> **WHAT TO PRODUCE**: Keep writing the post on turning agent web runs into bash scripts, starting after its last sentence. Leave the data that follows it alone.

> **GIVEN PASSAGE**:
++++++++++++++++++++

<!--
agent-site: nibzard.com
collection: log
canonical-url: https://nibzard.com/cashout
markdown-url: https://nibzard.com/cashout.md
content-signal: ai-input=yes, ai-train=yes, search=yes
author: Nikola Balić
published: 2026-03-04
tags: AI, AGENTS, AUTOMATION, BASH, CLI, AX
related: /durable-researcher, /deep-research
-->

---
title: "Explore once, script forever: turning web runs into scripts"
description: "Let an agent discover a messy web UI flow once, then export the exact tool commands as a deterministic bash script."
tldr: "Give the agent a Steel CLI and SKILL.md contract, force a snapshot/click/fill loop, then turn the successful run into a rerunnable bash script."
date: 2026-03-04
tags: [AI, AGENTS, AUTOMATION, BASH, CLI, AX]
draft: false
featured: false
author: "Nikola Balić"
topics: [agent experience, skills as contracts, deterministic automation, browser workflows, bash scripting]
entities: [Codex, SKILL.md, Steel, ChatGPT, OpenClaw, bash, CLI, DOM, bot checks]
answers_questions:
  - Why do agents struggle with real websites?
  - How do you make agent web runs predictable and reviewable?
  - How do you turn a successful agent run into a bash script?
---

Agents can write code, reason through ambiguity, and call tools. But point them at a real website and everything falls apart:

- Login walls and MFA.
- Dynamic DOM.
- Cookie banners that move buttons around.
- Session state that leaks between attempts.
- Bot checks and random flakiness.

A five-minute human task becomes a twenty-minute agent debugging session.

++++++++++++++++++++

> **RAW DATA**:
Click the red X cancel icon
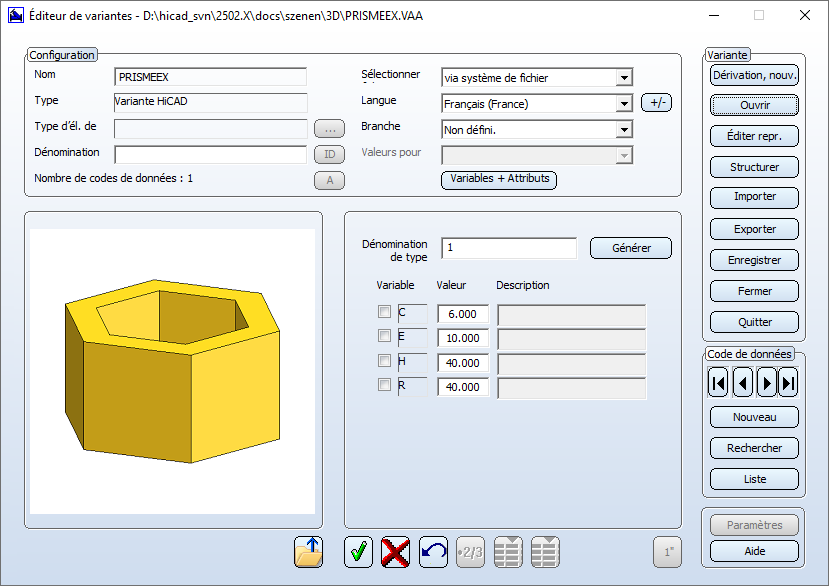 tap(396, 552)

++++++++++++++++++++

> **TASK RESULT**:
A lot of this came from real pain while working on the Steel CLI release. I was experimenting heavily with how agents browse the web, including OpenClaw runs where I tried to get the agent to do something actually useful — like obtain an email for itself.

In my tests at the time, OpenClaw failed every end-to-end flow. That pressure pushed us to redesign the CLI and skill from scratch.

That pressure forced a hard lesson: CLIs are a good surface for coding agents like Claude Code and Codex because they are native to terminal workflows. With a strong model, a capable coding agent, and an agent-friendly CLI contract, you can overcome most web-flow chaos once and codify the winning path into a repeatable script. I wrote more about this in [Making CLIs Agent-Friendly with Loops and Schemas](/agent-ci).

A pattern that worked for me:

> Let the agent discover the web flow once, then export the exact commands it used as a bash script you can rerun.

This turns "agentic browsing" from a one-off demo into something reproducible, reviewable, and automatable.

One practical addition while testing that made this way of working easier was a small Steel web UI for live/recording session preview. It helped me observe every first-run decision the agent was making and catch issues before they became script logic.

![Steel web session preview during first-run debugging](/images/20260303_bash-article-steel-session.png)

## The missing layer: agent-native interfaces

This is less about model intelligence and more about interface design.

Browsers are hostile if you only give pixels. A CLI makes the interaction loop explicit:

1. Start (or attach to) a session
2. Open a URL
3. Snapshot the page (get a structured view of the DOM / interactables)
4. Take one action (click, fill, wait)
5. Snapshot again
6. Repeat until done
7. Stop the session

This is what I mean by ["agent experience" (AX)](https://biilmann.blog/articles/introducing-ax/): clear inputs, predictable outputs, and failures you can recover from.


## Skills are contracts (not vibes)

A "skill" is a capability with a contract. In practice that means a `SKILL.md` that spells out:

- When the agent should use it (trigger rules)
- The workflow (the command loop)
- The expected output shape (artifacts, extracted data, evidence)
- How to handle blockers (timeouts, missing elements, retries)

The win is simple: you keep "how to drive this tool" out of your prompts, and inside a reusable contract.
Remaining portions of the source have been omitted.